El Rumi manggut-manggut. Tampak serius mendengarkan apa yang Aisha sampaikan kepadanya.
"Emangnya kenapa dengan kuliah kamu? Ada kesulitan? Biasanya mahasiswi semester akhir memang banyak tugas dan deadline nya, sih. Makanya, kata aku. Kalau kamu butuh bantuan, atau pengen cerita, cerita aja. Biar aku dengerin. Mumpung aku lagi free juga sekarang."
Aisha mengangguk dengan senyum. Entah kenapa ia jadi tertarik menceritakan apa yang sedang dirinya alami kepada El Rumi.
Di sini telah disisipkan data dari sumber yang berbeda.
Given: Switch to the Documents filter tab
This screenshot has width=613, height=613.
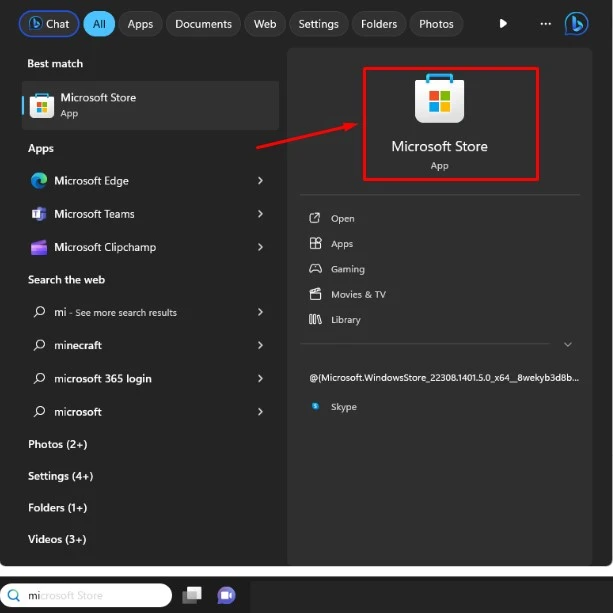Looking at the screenshot, I should [203, 24].
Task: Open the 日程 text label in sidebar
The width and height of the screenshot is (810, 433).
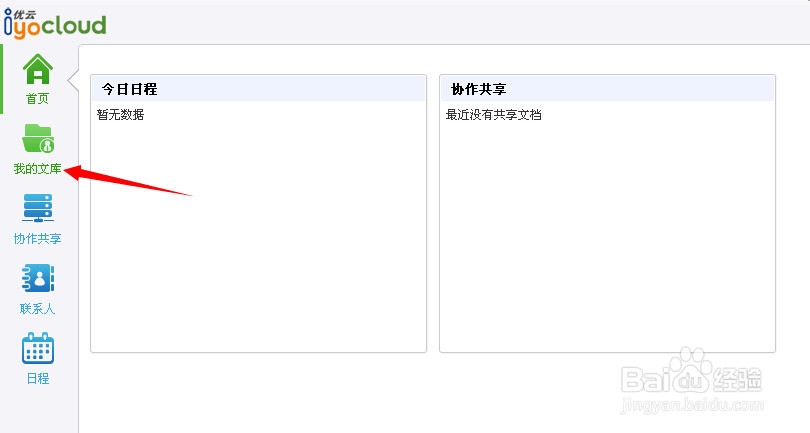Action: click(x=38, y=379)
Sebut saja ini terlalu dini menyimpulkan, tapi dirinya memang merasa nyaman saja untuk bercerita. Berbeda jauh saat Gladys menginterogasinya tadi pagi. Sahabatnya itu suka sekali kepo dan memaksa ia untuk bercerita.
"Lagi pusing aja cari perusahaan untuk magang tiga bulan ke depan."
"Oh, kamu udah tugas akhir?"
Aisha mengangguk.
"Iya. Sebenarnya sih aku udah punya tiga pilihan perusahaan. Sialnya, tiga perusahaan ini udah dipilih sama teman yang lain."
El Rumi lantas mengerutkan keningnya.
"Ini maksudnya kalian nggak boleh pilih perusahaan yang sama?"
Aisha mengangguk berulang kali.
"Iya."
"Kok syaratnya aneh gitu?"
"Dosennya emang nyebelin."
"Siapa? Pasti suami kamu, kan?"
"Nah, itu tau."
Keduanya sama-sama tertawa. Terlebih Aisha merasa dapat sekutu karena dari awal dirinya melihat El Rumi memang sering kali menujukkan sikap kesal kepada Aslan.
"Ini semua jadi repot karena nggak boleh pilih perusahaan yang sama. Sedang semua kandidat yang udah aku siapkan, udah terpilih semua sama teman yang lain. Makanya aku pusing. Mana waktunya juga mepet. Takutnya kirim lamaran sekarang, malah dapat jawaban di bulan berikutnya."
El Rumi mengangguk. Paham benar dengan apa yang Aisha pusingkan saat ini.
"Kalau nggak salah, kamu kuliah jurusan Arsitektur, kan?"
"Iya. Bener banget," angguk Aisha.
"Ya udah kalau gitu. Kamu magang di perusahaan aku aja, gimana?"
Aisha terkesiap. Memang nggak salah Tuhan kirimkan El Rumi sore ini. Pria itu mampu memberikan angin segar setelah tadi Aisha sempat merasa pening dan kalut atas apa yang terjadi pada dirinya.
"Serius? Ini kamu mau tolongin aku?"
El Rumi mengangguk berulang kali.
"1000 rius. Aku pastikan kamu bisa langsung kerja kapan aja."